Thursday 3 December 2020

EMPATHY

 

EMPATHY

 

I asked someone what empathy means and I was told it means it is feeling the feelings of

other people.  The answer was simple.

 

I been hearing this word a lot lately and I have a basic idea of it but I wanted to know more about empathy.  Usually nothing is simple if it is worth anything especially when it comes to feelings and relationships.

 

People that have empathy:-
· They are more concerned about others than themselves
· They put another’s needs before their own
· They are compassionate
· They are comfortable being their True Self regardless of who they’re with
· They are comfortable with their vulnerabilities
· They are highly resilient and emotionally flexible

For me it this, when I have a connection with a person, I am drawn to that person.  It can be someone I know or even a complete stranger.  Firstly it is their facial expression and their body language.  I don’t really have to know how they are feeling by their voice.  This is just a confirmation of what I already felt.  It is the nonverbal signs that I pick up.

It is another matter if I am speaking to someone over WhatsApp, skype.  I can’t see them so how they sound is very important.  Their voice goes flat, they don’t seem themselves.
People I know very well just have to say hello and I immediately pick it up. 

Yes one has to be in tune with one’s own feelings.  We need to understand our own emotions.  I feel that I can pick up people’s emotions as I find empathy is lacking towards me in my own life.  Yes I get sympathy but I never had anybody feel what I was I am feeling and connected with me on this level.  They might go through the same experience but for all purpose they can never see that I have gone down the same path.

For me the art is to become an observer.  This is not because I don’t care because I care too much.  It is not about me anymore.  It is about the other person.  The main thing is to engage and listen, and really listen. 

The one time I was in a shop at the checkout counter and this woman came in, got what she wanted to purchase and was standing beside me.  I immediately sensed that something was wrong.  It is none of my business, right.  No, I started to talk to her and asked her how she was.  She was very reluctant to start a conversation with me but them the damn burst inside her.  She was crying, her husband had been shot in a robbery and he was in critical condition in hospital.  They did not know if he would make it.  She went on to tell me how and when this happened.  I listened as she kept talking.  My heart was breaking.  I too ended up crying but I did not want her to see this.  She regained her composure and pulled herself together.  It was hard for her but all she really needed was someone she could talk too.  She left in a better state of mind than when she came in.  The teller asks me “how did you know that something was wrong?”

We know what people with empathy have, now for those that don’t.
· They are insensitive to others’ needs
· They act selfishly
· Behaviourally impulsive; decisions based on emotional impulse
· They are argumentative or always have to be “right”
· Quick to find fault in others
· Blame others for their own problems
· They hide their vulnerabilities or minimize them
· Struggle inter-personally
· Limited of Self-awareness

It is not easy to know when a person lacks empathy as these people have their own agenda for what they are doing by faking empathy.

Playing the hero by fixing someone’s problem and saving them is one form of a hidden agenda.  Or when a person encourages another to talk about their problems and can’t wait to spread it to others.  They are faking empathy.

False claims of how much empathy they have for others.  How at times it can be too much for them to deal with emotionally.  One thing about empathy for others one does not need to be praised for how caring one is for another.

They have no interest in another insecurity, depression or anxiety.  They cannot even relate to the person not like they don’t know how it is to feel insecure, even jealous, depressed or suffering from anxiety as they claim it is of no importance as they rarely feel any of these things.


A person that looks for a solution in relationships, even self-medicates, takes up hobbies that become compulsive, various other things that are self–sabotaging in order to forget, they using it disengage themselves on how they are truly feeling.
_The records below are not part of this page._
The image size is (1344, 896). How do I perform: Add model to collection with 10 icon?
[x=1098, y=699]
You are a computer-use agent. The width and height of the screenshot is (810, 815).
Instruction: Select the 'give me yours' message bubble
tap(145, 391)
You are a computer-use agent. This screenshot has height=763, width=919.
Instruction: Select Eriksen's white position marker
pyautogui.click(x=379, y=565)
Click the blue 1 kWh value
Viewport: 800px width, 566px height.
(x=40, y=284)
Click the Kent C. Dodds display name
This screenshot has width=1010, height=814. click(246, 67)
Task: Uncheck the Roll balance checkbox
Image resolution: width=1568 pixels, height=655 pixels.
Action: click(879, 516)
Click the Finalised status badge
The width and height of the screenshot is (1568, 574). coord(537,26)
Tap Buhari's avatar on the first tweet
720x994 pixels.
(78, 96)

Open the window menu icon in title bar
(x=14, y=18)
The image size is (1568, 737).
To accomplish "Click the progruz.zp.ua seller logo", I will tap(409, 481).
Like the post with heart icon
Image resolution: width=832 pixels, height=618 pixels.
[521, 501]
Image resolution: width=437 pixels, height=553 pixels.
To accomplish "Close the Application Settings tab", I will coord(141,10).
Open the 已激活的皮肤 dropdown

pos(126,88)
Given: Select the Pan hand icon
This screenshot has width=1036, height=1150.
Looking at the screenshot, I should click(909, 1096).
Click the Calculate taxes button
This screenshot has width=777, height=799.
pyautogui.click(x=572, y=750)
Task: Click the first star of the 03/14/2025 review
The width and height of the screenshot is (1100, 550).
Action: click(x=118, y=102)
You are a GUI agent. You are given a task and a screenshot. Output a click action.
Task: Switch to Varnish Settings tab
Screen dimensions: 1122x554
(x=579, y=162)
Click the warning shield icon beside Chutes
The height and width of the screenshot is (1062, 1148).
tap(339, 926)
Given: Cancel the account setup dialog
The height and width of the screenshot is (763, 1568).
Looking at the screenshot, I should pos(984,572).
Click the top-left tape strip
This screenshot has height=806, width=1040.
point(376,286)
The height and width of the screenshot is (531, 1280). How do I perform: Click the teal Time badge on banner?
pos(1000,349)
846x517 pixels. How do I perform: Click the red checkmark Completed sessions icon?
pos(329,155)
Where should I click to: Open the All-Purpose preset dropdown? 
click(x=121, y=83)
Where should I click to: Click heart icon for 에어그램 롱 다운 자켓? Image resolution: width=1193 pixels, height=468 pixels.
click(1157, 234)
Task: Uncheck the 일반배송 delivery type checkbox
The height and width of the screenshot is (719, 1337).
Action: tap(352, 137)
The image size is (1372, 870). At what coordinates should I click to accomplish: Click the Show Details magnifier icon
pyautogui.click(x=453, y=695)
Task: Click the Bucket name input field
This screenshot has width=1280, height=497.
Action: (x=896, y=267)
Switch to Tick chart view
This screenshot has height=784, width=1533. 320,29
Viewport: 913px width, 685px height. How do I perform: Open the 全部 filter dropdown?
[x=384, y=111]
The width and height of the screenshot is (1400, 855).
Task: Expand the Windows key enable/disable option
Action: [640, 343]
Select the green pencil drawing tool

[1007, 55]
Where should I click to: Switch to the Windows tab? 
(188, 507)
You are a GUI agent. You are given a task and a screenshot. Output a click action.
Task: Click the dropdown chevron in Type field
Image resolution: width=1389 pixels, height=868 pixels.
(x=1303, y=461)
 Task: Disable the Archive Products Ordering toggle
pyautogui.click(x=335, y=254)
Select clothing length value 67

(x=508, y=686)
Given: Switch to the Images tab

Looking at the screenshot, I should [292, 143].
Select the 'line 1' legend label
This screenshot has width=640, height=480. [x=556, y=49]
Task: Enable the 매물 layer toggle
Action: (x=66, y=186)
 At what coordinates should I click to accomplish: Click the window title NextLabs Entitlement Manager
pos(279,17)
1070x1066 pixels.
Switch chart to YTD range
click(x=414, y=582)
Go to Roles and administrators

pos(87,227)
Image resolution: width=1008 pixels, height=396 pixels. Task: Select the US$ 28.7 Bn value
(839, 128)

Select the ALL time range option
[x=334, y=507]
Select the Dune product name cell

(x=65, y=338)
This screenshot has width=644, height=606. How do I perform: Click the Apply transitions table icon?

This is regarded as not genuine empathy for themselves or other people.


Similarly, if a person uses chasing relationships, self-medicates, compulsively engaging in hobbies, or engages in any other self-sabotaging pattern as their go-to distraction — they are using these distractions to numb and disconnect which is often based on a self-serving agenda, not genuine empathy for themselves, or another.

 

Anything in moderation is good but when it becomes excess it is considered unhealthy and even toxic.

In the end, we have not enough empathy or too much empathy. To little means we are selfish and too much makes us at a risk of not been able to cope with what we are feeling emotionally.


References

Gardner, H. (1983). Frames of mind: The theory of multiple intelligences. New York: Basic Books.

Szczepek Reed, B. (2020). Reconceptualising mirroring: Sound imitation and rapport in naturally occurring interaction. Journal of Pragmatics, 167, 131–151.